Prions are misfolded proteins that can induce other proteins to fold abnormally and are transmissible from one individual to another. Prion diseases (PrDs) range from sporadic forms of bovine spongiform encephalopathy (“mad cow” disease) to genetically inherited Creutzfeldt-Jacob disease (CJD). They are uniformly fatal and untreatable. The key to preventing and treating PrDs may lie in understanding the structure of prions and how they mediate neurodegeneration. A major challenge to studying PrDs is that they occur only in mammals, whose long generation times and high maintenance costs limit the speed and statistical power of research. Smaller models such as Drosophila are a useful alternative because evolutionary conservation of basic cellular processes allows them to recapitulate PrD phenotypes. A remaining mystery in PrD research is the mechanisms through which prions cause disease. In a recent study published in Disease Models and Mechanisms, Myers et al., (2022) use a transgenic Drosophila model expressing human or rodent prion protein (PrP) to elucidate intrinsic and extrinsic mediators of prion toxicity. The researchers identified a new “glassy eyes” phenotype, associated with reduced size and organization of the eyes, in flies expressing toxic forms of PrP.

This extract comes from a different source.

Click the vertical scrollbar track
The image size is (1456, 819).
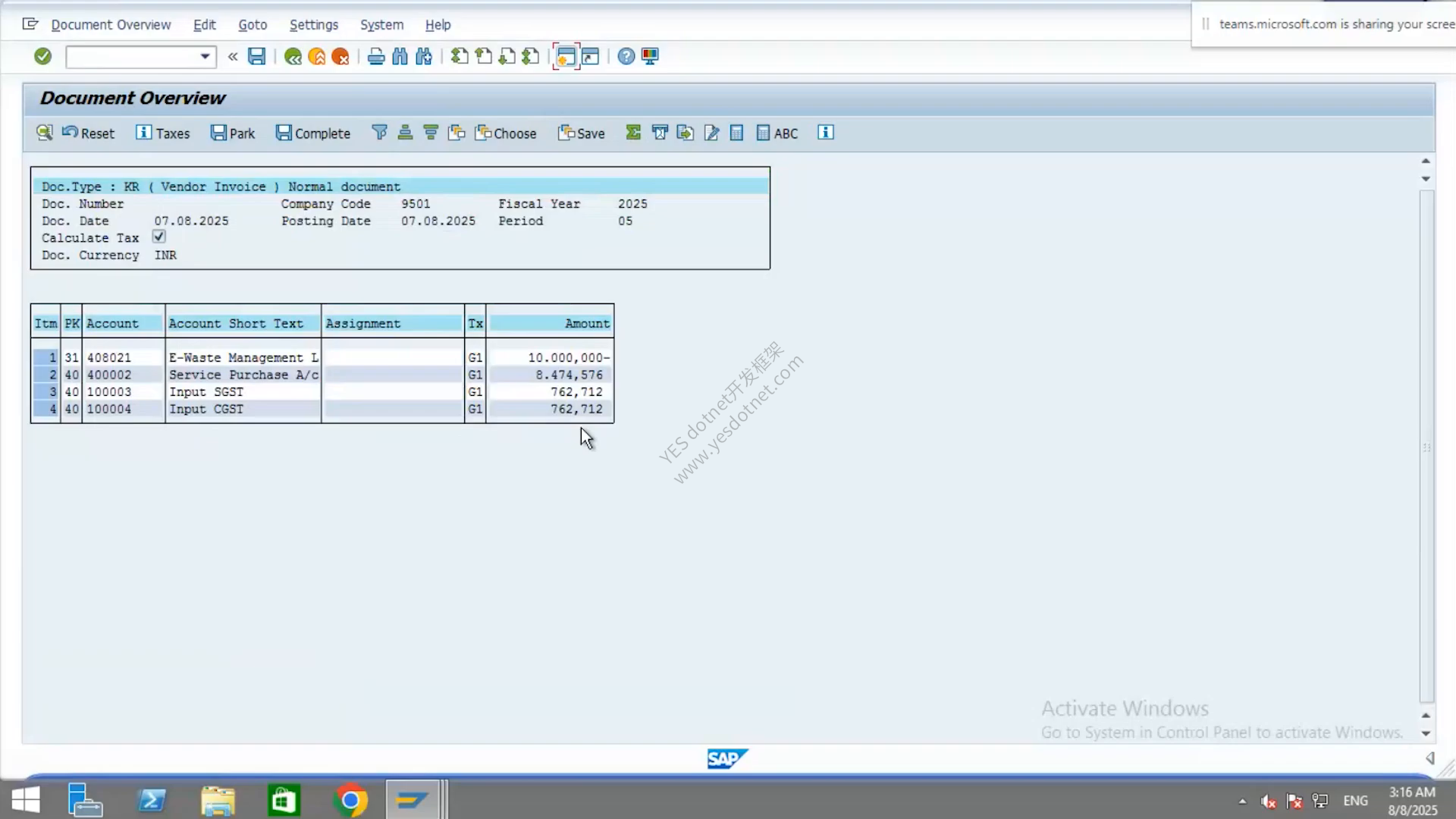tap(1426, 447)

An initial investigation of human PrP compared to the less toxic rodent PrP found that, while these proteins share many similarities, amino acid changes in the C-terminal 3D (CT3D) may mediate the greater instability and toxicity of human PrP. Expressing hamster PrP in fruit flies permits normal eye development (Fernandez-Funez et al., 2017), whereas random insertion of human PrP into the Drosophila genome is deleterious to eye development (Myers et al., 2022). Specifically, comparison of two naturally occurring human PrP polymorphisms: Met129 and Val129—the latter associated with associated with a higher probability of developing CJD—induced a glassy-eyed phenotype. In separate experiments, a conditional activator system was used to induce pan-neuronal hamster or human PrP expression in adult flies. These individuals were subjected to a climbing assay, in which the human PrP flies developed locomotor deficits significantly worse than those of hamster PrP-expressing flies. Human PrP expression was also associated with reduced size and structure of Drosophila mushroom bodies, which are non-essential features responsible for learning and memory in flies and other insects.

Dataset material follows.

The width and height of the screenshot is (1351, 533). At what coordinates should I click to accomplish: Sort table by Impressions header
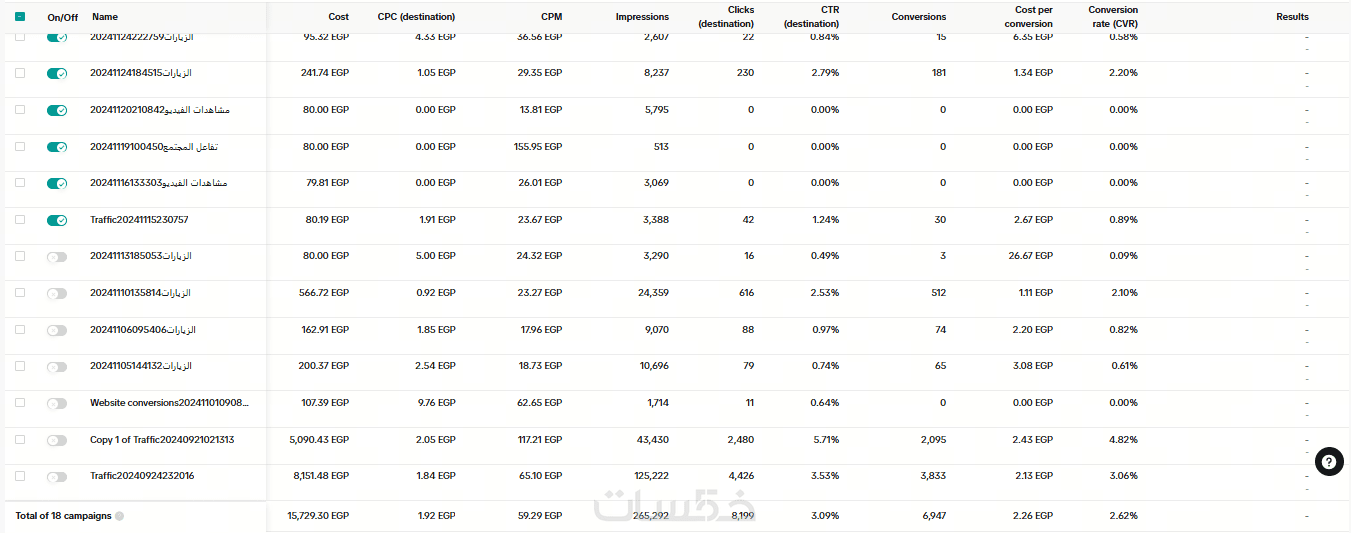coord(642,17)
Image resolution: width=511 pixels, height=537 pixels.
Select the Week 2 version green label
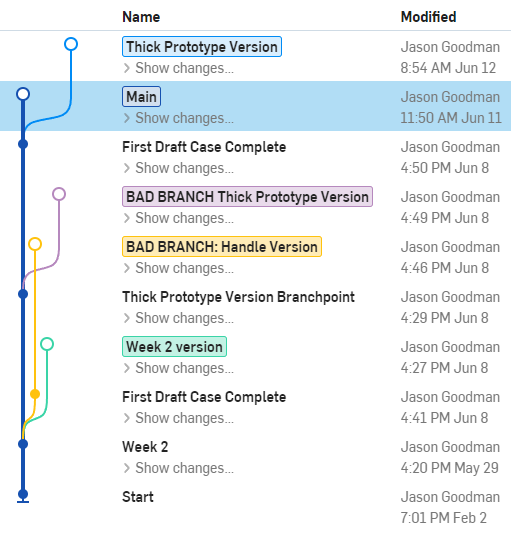(x=174, y=347)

To directly compare the toxicity of rodent and human PrP, Myers et al. inserted codon-optimized versions of each gene at a previously validated attP2 locus (Bischof et al., 2007, Moore et al., 2018). They created flies expressing either mouse PrP, human PrP-M129, or human PrP-V129. Flies expressing mouse PrP had eyes comparable to those of controls, whereas flies homozygous for either form of human PrP displayed glassy eyes. Having established a clear pattern of toxicity associated with human PrP, the researchers next investigated genetic and molecular mediators of human PrP toxicity. Specific extrinsic mediators of PrP toxicity may include members of the unfolded protein response (UPR) pathway, associated with ER stress. The UPR is activated by various sensors, including Ire1α and PERK. Ire1α and a protein activated downstream of it, X-box binding protein 1 (XBP1), can protect against human PrP toxicity. Silencing either of these proteins alone has no effect on eye development, but produces a small-eye phenotype when combined with human PrP expression. Conversely, silencing PERK or its downstream affiliate, ATF4, independently or in combination with human PrP expression allows for normal eye development. Therefore, activating the PERK branch of the UPR or inhibiting the Ire1α branch could be valuable treatment strategies for PrDs. Other therapeutic options for PrDs could include modulating the structure of PrP itself. In this vein, Myers and colleagues investigated the protective effects of amino acid substitutions found in dogs, horses, rabbits, and pigs. Asp167Ser, the canine residue mutation, was protective against eye disorganization and mushroom body degeneration in flies.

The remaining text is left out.